Your answer must consist solely of the line containing "1568x724 pixels." and all subsequent lines through the end of the entries, reproduced exactly.

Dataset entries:
##########
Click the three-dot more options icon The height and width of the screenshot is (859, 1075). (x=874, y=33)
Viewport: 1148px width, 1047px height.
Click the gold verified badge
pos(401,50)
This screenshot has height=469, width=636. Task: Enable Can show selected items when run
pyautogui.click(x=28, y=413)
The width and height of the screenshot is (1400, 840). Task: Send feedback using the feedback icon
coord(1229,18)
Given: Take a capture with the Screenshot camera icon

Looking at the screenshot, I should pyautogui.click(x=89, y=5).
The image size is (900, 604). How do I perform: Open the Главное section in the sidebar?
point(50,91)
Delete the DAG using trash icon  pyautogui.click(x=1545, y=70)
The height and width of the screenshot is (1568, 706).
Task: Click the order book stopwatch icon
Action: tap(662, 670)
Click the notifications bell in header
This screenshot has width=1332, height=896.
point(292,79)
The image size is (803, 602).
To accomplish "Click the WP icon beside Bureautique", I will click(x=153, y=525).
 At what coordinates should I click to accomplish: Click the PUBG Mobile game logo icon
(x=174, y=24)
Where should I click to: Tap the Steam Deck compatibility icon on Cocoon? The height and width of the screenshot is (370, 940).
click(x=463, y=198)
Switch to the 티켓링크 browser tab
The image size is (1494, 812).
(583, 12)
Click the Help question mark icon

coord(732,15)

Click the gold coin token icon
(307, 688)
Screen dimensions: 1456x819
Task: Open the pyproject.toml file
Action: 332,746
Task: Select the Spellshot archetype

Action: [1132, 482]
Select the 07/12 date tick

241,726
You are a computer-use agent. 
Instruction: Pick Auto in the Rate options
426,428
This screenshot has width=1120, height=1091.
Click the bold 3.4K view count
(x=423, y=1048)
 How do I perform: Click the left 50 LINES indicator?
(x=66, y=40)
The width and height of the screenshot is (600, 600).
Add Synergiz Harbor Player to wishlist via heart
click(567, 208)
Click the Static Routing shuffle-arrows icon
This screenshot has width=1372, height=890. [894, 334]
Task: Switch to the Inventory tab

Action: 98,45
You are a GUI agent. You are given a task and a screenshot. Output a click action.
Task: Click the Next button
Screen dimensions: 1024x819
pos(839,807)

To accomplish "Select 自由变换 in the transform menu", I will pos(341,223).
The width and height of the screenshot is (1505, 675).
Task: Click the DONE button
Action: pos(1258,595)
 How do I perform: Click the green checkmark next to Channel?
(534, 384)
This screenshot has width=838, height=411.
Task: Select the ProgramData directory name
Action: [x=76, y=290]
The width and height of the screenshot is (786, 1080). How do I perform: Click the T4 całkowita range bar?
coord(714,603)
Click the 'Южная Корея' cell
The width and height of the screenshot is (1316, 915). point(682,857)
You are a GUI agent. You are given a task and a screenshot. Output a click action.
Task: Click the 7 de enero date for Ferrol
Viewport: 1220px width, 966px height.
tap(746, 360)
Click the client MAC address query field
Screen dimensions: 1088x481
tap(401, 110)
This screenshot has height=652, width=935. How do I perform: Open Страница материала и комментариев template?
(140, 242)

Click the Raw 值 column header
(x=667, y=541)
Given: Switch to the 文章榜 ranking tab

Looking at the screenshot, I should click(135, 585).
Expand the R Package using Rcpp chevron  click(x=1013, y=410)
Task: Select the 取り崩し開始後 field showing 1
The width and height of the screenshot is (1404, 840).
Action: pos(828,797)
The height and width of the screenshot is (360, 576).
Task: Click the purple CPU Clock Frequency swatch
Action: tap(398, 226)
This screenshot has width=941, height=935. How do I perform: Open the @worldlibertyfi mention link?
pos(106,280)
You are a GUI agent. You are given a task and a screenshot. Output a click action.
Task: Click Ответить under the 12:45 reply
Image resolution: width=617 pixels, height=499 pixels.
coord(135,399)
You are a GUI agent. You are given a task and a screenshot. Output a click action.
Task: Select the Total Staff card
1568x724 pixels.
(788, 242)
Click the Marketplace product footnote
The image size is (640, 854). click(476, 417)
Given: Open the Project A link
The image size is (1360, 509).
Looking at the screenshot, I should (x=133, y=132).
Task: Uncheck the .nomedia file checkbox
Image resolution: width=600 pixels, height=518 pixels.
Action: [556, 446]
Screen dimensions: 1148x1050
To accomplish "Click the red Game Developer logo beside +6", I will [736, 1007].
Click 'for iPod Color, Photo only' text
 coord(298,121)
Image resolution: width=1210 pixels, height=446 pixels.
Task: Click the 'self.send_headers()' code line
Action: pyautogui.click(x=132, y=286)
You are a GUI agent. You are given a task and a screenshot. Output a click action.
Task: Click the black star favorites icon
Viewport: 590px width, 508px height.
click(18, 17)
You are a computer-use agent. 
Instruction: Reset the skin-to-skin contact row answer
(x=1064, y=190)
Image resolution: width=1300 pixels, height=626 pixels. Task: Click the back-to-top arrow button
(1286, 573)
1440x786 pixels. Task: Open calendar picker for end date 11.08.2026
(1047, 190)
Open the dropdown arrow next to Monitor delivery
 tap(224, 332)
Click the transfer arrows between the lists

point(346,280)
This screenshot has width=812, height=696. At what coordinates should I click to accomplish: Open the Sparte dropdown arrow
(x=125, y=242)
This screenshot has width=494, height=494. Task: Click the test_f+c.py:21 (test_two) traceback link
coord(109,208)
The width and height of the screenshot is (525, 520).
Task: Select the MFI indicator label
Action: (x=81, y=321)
##########
[TASK RESULT]
1568x724 pixels.
(788, 242)
Click the Marketplace product footnote
The image size is (640, 854). click(476, 417)
Given: Open the Project A link
The image size is (1360, 509).
Looking at the screenshot, I should (x=133, y=132).
Task: Uncheck the .nomedia file checkbox
Image resolution: width=600 pixels, height=518 pixels.
Action: [556, 446]
Screen dimensions: 1148x1050
To accomplish "Click the red Game Developer logo beside +6", I will [736, 1007].
Click 'for iPod Color, Photo only' text
 coord(298,121)
Image resolution: width=1210 pixels, height=446 pixels.
Task: Click the 'self.send_headers()' code line
Action: pyautogui.click(x=132, y=286)
You are a GUI agent. You are given a task and a screenshot. Output a click action.
Task: Click the black star favorites icon
Viewport: 590px width, 508px height.
click(18, 17)
You are a computer-use agent. 
Instruction: Reset the skin-to-skin contact row answer
(x=1064, y=190)
Image resolution: width=1300 pixels, height=626 pixels. Task: Click the back-to-top arrow button
(1286, 573)
1440x786 pixels. Task: Open calendar picker for end date 11.08.2026
(1047, 190)
Open the dropdown arrow next to Monitor delivery
 tap(224, 332)
Click the transfer arrows between the lists

point(346,280)
This screenshot has width=812, height=696. At what coordinates should I click to accomplish: Open the Sparte dropdown arrow
(x=125, y=242)
This screenshot has width=494, height=494. Task: Click the test_f+c.py:21 (test_two) traceback link
coord(109,208)
The width and height of the screenshot is (525, 520).
Task: Select the MFI indicator label
Action: (x=81, y=321)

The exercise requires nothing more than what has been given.